Dressage, c’est un mot que Marie n’aime pas.

Si j’ai bien compris sa grimace, cela la fait penser à une fauve à laquelle l’on flanquerait des coups de fouet jusqu’à obtenir des clowneries.

Or en équitation, là où maints cavaliers semblent vouloir de l’action : courir, sauter, charger, le dressage constitue le seuil de toute discipline équestre. Et tout l’art équestre, pour reprendre le titre conçu par Xénophon, condisciple d’Aristote, évoqué dans l’article précédent, réside justement dans l’obtention de ce que l’on veut du cheval sans le maltraiter.

Le dressage, dit le Littré, c’est la « partie de l’éducation qui a pour but d’habituer les animaux aux allures, au travail, au genre d’exercice dont l’homme a besoin ».

C’est grâce au dressage que l’on parvient à la soumission juste dont j’ai parlé également dans l’article précédent, cette soumission étant juste à double sens, ou devant l’être : d’une part, équitable et convenable ; d’autre part, proportionnée et précise.

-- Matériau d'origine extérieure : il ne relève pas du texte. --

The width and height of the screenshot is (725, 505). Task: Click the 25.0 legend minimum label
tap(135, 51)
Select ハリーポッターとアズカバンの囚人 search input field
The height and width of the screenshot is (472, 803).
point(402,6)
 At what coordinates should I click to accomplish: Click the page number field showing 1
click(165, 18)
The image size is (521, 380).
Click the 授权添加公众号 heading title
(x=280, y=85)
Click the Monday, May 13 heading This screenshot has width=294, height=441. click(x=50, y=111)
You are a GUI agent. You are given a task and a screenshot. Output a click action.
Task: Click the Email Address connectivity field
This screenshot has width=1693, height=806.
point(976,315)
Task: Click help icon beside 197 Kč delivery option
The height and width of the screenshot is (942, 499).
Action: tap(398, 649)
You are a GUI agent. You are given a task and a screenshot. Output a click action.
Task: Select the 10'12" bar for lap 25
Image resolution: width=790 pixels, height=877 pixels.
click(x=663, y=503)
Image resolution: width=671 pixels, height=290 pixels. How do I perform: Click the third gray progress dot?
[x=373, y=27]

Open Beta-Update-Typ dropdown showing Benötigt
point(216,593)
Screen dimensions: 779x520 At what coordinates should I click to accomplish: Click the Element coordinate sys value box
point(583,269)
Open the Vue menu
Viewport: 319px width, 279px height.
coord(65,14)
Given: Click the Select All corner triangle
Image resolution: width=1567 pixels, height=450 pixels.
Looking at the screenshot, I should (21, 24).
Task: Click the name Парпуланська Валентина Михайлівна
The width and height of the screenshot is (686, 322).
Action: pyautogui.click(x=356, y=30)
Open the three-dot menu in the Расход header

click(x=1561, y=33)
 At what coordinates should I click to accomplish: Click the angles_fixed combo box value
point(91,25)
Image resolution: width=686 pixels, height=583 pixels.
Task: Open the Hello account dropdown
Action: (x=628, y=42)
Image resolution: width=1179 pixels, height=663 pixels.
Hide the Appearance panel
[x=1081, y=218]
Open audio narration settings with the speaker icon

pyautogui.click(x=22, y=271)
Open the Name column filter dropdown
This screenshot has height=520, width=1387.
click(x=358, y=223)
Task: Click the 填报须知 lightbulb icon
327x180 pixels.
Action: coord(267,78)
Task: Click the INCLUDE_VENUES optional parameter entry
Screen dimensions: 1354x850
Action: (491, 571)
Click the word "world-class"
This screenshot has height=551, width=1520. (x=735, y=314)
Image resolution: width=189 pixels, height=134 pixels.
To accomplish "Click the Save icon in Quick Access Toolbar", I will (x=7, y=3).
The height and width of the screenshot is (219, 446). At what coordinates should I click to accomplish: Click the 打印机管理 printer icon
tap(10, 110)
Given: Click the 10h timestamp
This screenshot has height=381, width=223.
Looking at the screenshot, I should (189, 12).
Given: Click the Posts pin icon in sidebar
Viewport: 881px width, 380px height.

C’est le dressage qui fait la différence entre le cheval de club qui peut sauter au plafond quand vous le caressez par surprise, mais pas de joie, et le cheval de guerre qui chargeait en direction du feu et du rugissement du canon ; entre le cheval de dressage qui vous donne tant de plaisir avec ses pas de côté ou son galop rassemblé et le cheval de polo qui vous injecte tant d’adrénaline avec ses accélérations instantanées et ses arrêts immédiats ; entre le trotteur et le trieur de bétail, par exemple. Chacun d’entre eux, dirait-on, parle une langue différente.

Chez l’être humain, il fait la différence entre les nations ; entre les conducteurs qui respectent le piéton et ceux qui ne le font pas ; entre les Parisiens qui vous frôlent ou cognent en passant et les Moscovites qui ne le font jamais, par exemple aussi.

2. Le prince et Le petit prince

Or il est deux manières d’éduquer ses chevaux, ses enfants ou ses élèves, tout comme de diriger une entreprise, d’obtenir les choses au quotidien, de perdre ou de triompher : por las buenas o por las malas, dit-on en espagnol : de bon gré ou de mal gré.

Si vous optez pour la seconde voie, vous vous imposez d’emblée ; vous tapez comme une bête, là oui, qui ne comprendrait guère le mécanisme, faisant mal jusqu’à vous faire comprendre, de fait, par hasard ; vous faites de la guerre préventive, c’est pareil ; vous incarcérez d’abord et enquêtez après, éventuellement, comme la justice ; vous cognez avant de poser des questions, en bon mâle jaloux, plus jaloux que mâle à mes yeux ; vous choisissez la voie des dictateurs, vous comportant comme il est conseillé de faire dans Le prince de Machiavel : Pour vous, mieux vaut d’être craint que d’être aimé.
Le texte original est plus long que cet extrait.